▶

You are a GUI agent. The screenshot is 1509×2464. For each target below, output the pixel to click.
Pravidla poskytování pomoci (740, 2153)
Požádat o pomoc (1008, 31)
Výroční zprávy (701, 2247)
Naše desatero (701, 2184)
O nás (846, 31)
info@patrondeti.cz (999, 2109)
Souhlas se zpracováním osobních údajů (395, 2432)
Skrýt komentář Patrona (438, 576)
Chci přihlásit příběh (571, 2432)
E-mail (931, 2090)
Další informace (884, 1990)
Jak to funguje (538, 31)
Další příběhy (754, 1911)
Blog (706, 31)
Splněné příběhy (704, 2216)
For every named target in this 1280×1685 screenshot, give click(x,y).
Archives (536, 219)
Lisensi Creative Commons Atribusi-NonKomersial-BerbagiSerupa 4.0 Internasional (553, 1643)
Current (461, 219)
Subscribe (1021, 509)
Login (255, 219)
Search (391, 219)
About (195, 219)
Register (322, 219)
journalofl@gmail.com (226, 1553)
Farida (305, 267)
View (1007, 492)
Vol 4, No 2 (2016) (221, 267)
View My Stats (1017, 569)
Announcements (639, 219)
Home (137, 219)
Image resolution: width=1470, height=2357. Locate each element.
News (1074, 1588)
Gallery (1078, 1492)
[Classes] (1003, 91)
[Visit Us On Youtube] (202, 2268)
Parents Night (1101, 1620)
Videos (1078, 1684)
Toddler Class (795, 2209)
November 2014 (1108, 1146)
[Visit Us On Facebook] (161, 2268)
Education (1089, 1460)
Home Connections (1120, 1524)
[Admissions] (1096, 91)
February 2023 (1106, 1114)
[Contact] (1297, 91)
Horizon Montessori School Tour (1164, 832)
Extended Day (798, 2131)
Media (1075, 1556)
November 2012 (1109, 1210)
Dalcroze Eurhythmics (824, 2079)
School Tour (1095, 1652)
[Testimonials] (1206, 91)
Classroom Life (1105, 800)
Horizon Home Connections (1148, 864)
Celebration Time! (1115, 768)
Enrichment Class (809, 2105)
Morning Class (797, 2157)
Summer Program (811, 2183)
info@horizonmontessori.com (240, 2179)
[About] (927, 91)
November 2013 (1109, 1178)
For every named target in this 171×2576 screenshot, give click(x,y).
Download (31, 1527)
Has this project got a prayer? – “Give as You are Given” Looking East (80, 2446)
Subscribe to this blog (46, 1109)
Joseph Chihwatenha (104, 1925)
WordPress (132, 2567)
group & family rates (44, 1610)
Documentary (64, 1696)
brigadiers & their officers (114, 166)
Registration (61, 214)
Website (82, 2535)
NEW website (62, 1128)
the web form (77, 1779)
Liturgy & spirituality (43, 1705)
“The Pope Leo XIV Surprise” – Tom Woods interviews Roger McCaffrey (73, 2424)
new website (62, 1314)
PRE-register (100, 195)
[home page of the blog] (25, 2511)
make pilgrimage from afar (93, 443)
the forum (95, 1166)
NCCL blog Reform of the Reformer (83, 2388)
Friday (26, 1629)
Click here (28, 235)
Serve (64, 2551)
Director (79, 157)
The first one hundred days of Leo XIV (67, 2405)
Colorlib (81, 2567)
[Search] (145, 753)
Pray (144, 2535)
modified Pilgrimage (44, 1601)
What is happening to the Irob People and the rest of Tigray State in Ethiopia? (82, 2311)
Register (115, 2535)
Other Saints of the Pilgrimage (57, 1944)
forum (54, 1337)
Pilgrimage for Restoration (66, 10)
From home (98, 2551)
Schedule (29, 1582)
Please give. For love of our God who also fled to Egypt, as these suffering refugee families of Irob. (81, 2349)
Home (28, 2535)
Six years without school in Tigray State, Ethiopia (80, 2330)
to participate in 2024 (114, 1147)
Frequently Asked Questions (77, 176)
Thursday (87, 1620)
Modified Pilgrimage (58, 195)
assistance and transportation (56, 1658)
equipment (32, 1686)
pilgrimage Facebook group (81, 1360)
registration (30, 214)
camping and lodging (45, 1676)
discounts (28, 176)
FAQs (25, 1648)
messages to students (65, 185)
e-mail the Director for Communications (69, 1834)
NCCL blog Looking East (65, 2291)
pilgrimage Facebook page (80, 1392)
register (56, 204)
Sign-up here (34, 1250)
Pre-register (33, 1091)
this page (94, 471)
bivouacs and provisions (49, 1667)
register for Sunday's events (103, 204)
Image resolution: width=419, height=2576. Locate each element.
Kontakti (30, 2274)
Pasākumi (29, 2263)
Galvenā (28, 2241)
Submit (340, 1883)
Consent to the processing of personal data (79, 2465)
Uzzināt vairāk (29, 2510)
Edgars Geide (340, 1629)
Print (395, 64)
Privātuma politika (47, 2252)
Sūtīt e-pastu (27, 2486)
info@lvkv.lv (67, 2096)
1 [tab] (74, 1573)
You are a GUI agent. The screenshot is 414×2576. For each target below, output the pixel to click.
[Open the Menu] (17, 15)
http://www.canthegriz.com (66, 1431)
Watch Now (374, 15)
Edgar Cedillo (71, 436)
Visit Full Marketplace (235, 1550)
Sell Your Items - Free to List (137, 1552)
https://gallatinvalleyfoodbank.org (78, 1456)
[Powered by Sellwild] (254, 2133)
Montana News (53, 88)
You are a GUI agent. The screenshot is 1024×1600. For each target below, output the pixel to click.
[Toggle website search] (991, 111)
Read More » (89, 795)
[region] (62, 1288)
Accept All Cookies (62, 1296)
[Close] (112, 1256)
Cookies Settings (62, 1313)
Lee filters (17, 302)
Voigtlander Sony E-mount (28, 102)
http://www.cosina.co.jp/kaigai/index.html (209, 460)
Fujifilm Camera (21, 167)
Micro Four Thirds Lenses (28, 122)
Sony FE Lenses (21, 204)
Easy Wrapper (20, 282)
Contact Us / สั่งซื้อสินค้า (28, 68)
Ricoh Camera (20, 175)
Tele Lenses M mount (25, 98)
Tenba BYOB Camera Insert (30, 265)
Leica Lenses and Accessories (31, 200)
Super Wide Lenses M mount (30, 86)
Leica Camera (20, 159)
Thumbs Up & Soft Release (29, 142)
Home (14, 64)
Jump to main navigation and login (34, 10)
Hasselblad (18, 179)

◀

## Problem requirements
Please write out, exactly as they appear above, only the lines in the stretch from the line with "Summer Program (811, 2183)" through the line with "Consent to the".

## Exercise solution
Summer Program (811, 2183)
info@horizonmontessori.com (240, 2179)
[About] (927, 91)
November 2013 (1109, 1178)
For every named target in this 171×2576 screenshot, give click(x,y).
Download (31, 1527)
Has this project got a prayer? – “Give as You are Given” Looking East (80, 2446)
Subscribe to this blog (46, 1109)
Joseph Chihwatenha (104, 1925)
WordPress (132, 2567)
group & family rates (44, 1610)
Documentary (64, 1696)
brigadiers & their officers (114, 166)
Registration (61, 214)
Website (82, 2535)
NEW website (62, 1128)
the web form (77, 1779)
Liturgy & spirituality (43, 1705)
“The Pope Leo XIV Surprise” – Tom Woods interviews Roger McCaffrey (73, 2424)
new website (62, 1314)
PRE-register (100, 195)
[home page of the blog] (25, 2511)
make pilgrimage from afar (93, 443)
the forum (95, 1166)
NCCL blog Reform of the Reformer (83, 2388)
Friday (26, 1629)
Click here (28, 235)
Serve (64, 2551)
Director (79, 157)
The first one hundred days of Leo XIV (67, 2405)
Colorlib (81, 2567)
[Search] (145, 753)
Pray (144, 2535)
modified Pilgrimage (44, 1601)
What is happening to the Irob People and the rest of Tigray State in Ethiopia? (82, 2311)
Register (115, 2535)
Other Saints of the Pilgrimage (57, 1944)
forum (54, 1337)
Pilgrimage for Restoration (66, 10)
From home (98, 2551)
Schedule (29, 1582)
Please give. For love of our God who also fled to Egypt, as these suffering refugee families of Irob. (81, 2349)
Home (28, 2535)
Six years without school in Tigray State, Ethiopia (80, 2330)
to participate in 2024 (114, 1147)
Frequently Asked Questions (77, 176)
Thursday (87, 1620)
Modified Pilgrimage (58, 195)
assistance and transportation (56, 1658)
equipment (32, 1686)
pilgrimage Facebook group (81, 1360)
registration (30, 214)
camping and lodging (45, 1676)
discounts (28, 176)
FAQs (25, 1648)
messages to students (65, 185)
e-mail the Director for Communications (69, 1834)
NCCL blog Looking East (65, 2291)
pilgrimage Facebook page (80, 1392)
register (56, 204)
Sign-up here (34, 1250)
Pre-register (33, 1091)
this page (94, 471)
bivouacs and provisions (49, 1667)
register for Sunday's events (103, 204)
Image resolution: width=419, height=2576. Locate each element.
Kontakti (30, 2274)
Pasākumi (29, 2263)
Galvenā (28, 2241)
Submit (340, 1883)
Consent to the processing of personal data (79, 2465)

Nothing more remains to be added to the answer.